There is a likely explanation for why thousands of Solana users lost SOL and other tokens worth $4.5 million from Tuesday night to early Wednesday. A private key exploit linked to the mobile software wallet Slope is currently the subject of a report.
According to a tweet from Solana Status on Wednesday, the attack’s primary cause was an unintentional exposure of users’ private keys from the Slope wallets’ backend.
The vulnerable addresses appear to have been created, imported, or used in Slope mobile wallet programmes, according to early results released on the official Solana Status Twitter account by developers and security auditors.
After an investigation by developers, ecosystem teams, and security auditors, it appears affected addresses were at one point created, imported, or used in Slope mobile wallet applications. 1/2
— Solana Status (@SolanaStatus) August 3, 2022
The Solana team also ruled out the idea that the attack came about because of a flaw in the blockchain’s core code.

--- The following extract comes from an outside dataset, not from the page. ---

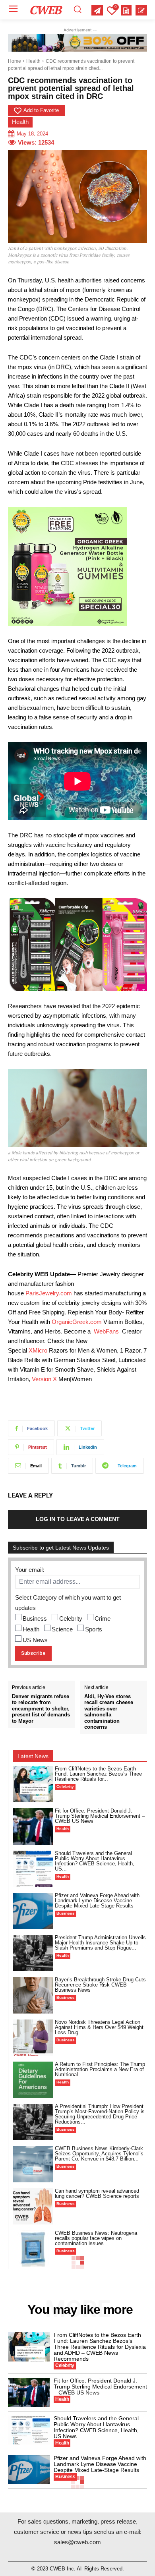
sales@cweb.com (77, 2542)
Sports (93, 1629)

“This does not appear to be a bug with Solana core code, but in software used by several software wallets popular among users of the network,” the team said.

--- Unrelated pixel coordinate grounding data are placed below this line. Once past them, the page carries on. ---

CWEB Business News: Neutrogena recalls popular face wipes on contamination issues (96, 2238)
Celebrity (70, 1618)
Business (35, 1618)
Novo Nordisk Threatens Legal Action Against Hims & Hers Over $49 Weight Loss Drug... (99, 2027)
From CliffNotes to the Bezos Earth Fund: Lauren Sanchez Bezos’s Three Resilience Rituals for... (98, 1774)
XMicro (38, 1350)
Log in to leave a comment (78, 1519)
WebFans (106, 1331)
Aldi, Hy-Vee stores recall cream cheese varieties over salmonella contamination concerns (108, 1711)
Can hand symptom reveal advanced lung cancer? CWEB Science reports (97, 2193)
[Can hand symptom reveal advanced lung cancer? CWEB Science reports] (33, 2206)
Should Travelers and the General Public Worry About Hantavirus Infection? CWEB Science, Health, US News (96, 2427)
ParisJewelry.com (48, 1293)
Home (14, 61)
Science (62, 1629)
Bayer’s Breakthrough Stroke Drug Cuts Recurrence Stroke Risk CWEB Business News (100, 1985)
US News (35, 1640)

Not a Phantom-specific issue
Even though several Phantom wallets were drained, the team, who had previously told users that the Solana attack was not “a Phantom-specific issue,” highlighted that the owners of those wallets had previously interacted with a Slope wallet.
“Phantom has reason to believe that the reported exploits are due to complications related to importing accounts to and from Slope,” the Phantom team tweeted.
1/ Phantom has reason to believe that the reported exploits are due to complications related to importing accounts to and from @slope_finance.
We are still actively working to identify whether there may have been other vulnerabilities that contributed to this incident. https://t.co/W5B19gbMJX
— Phantom (@phantom) August 3, 2022
Additionally, the Phantom wallet advises that in the meantime, if any Phantom users have installed other wallets, they should try to transfer their assets to a new non-Slope wallet with a new seed phrase.